# [WHAT THE TASK REQUIRES]
The answer must be an exact copy of the lines from the one with "You are a GUI" to the last line of the entries below, both included, and must contain no pictures.

(Stored items from a collection)

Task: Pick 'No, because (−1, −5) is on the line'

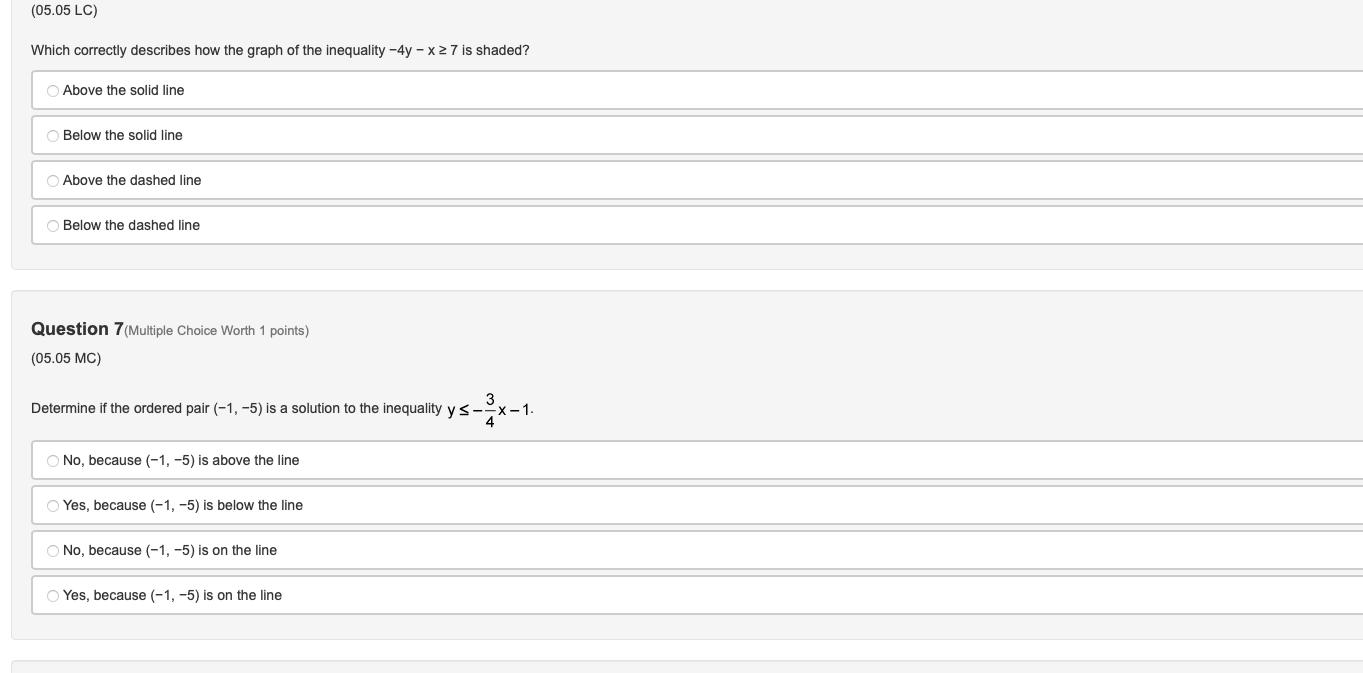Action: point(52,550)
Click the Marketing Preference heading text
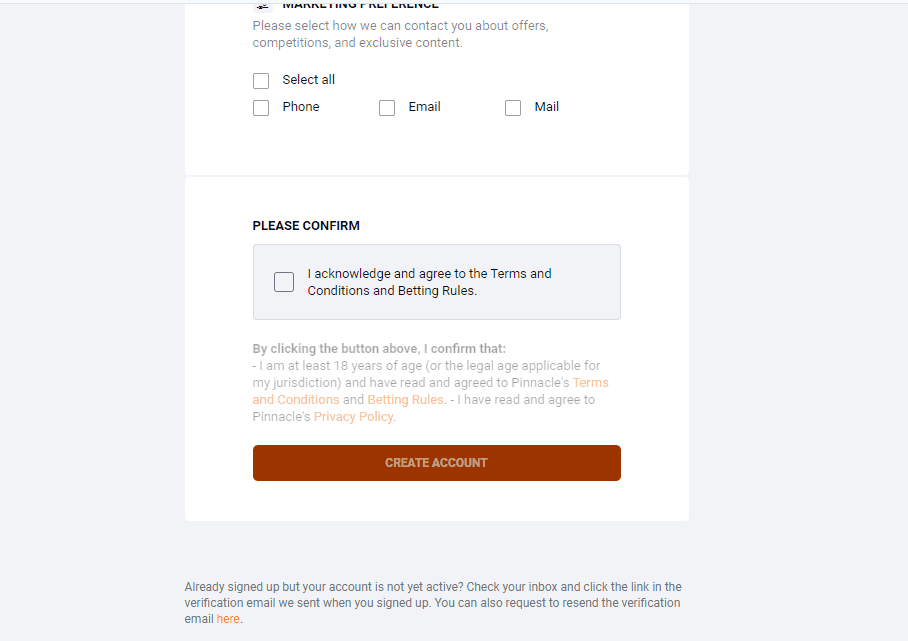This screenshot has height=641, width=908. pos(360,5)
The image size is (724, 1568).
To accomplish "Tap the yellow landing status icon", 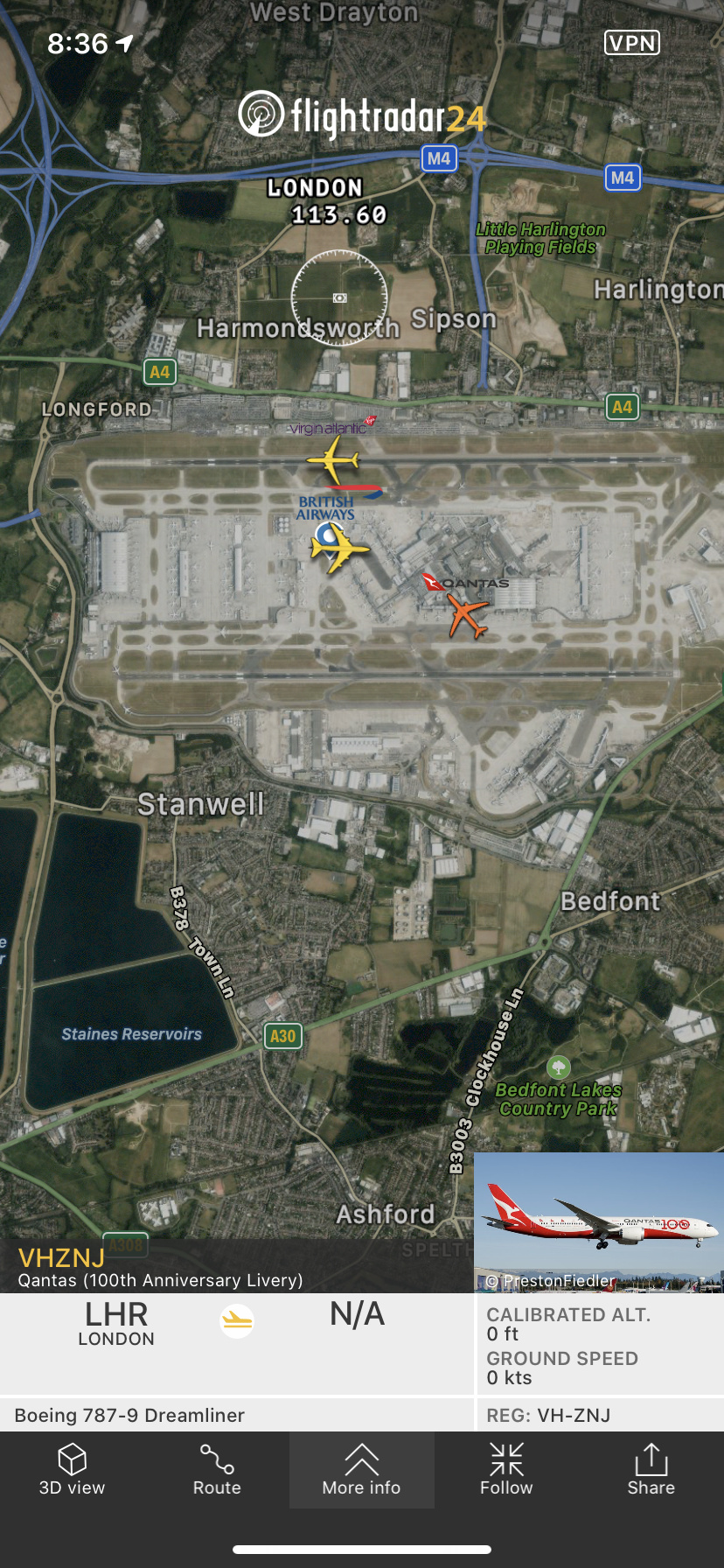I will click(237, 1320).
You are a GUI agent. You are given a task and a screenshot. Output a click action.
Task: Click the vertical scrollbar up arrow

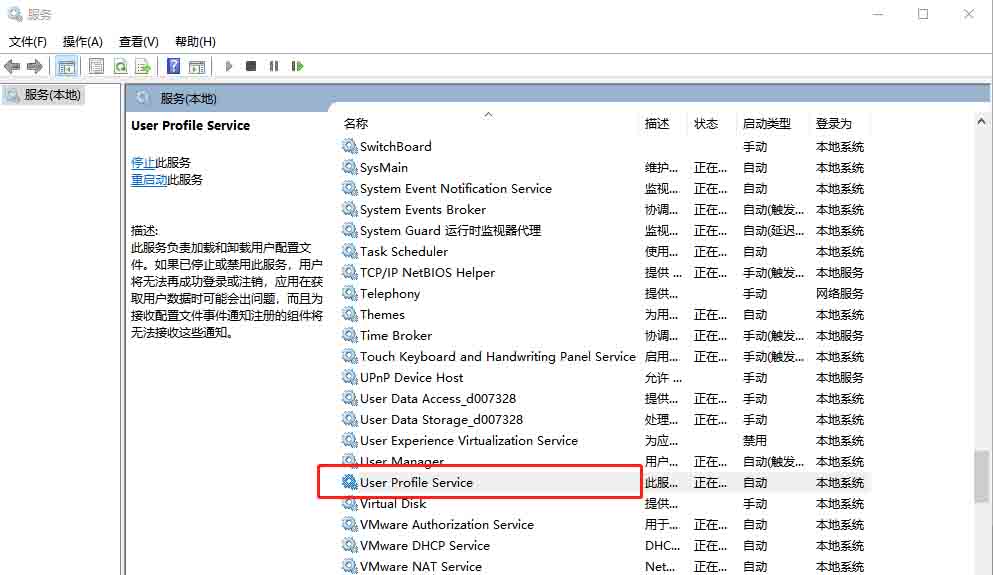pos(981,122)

# [EXERCISE RESPONSE]
You are a GUI agent. You are given a task and a screenshot. Output a click action.
Task: Click the vertical scrollbar up arrow

pos(981,122)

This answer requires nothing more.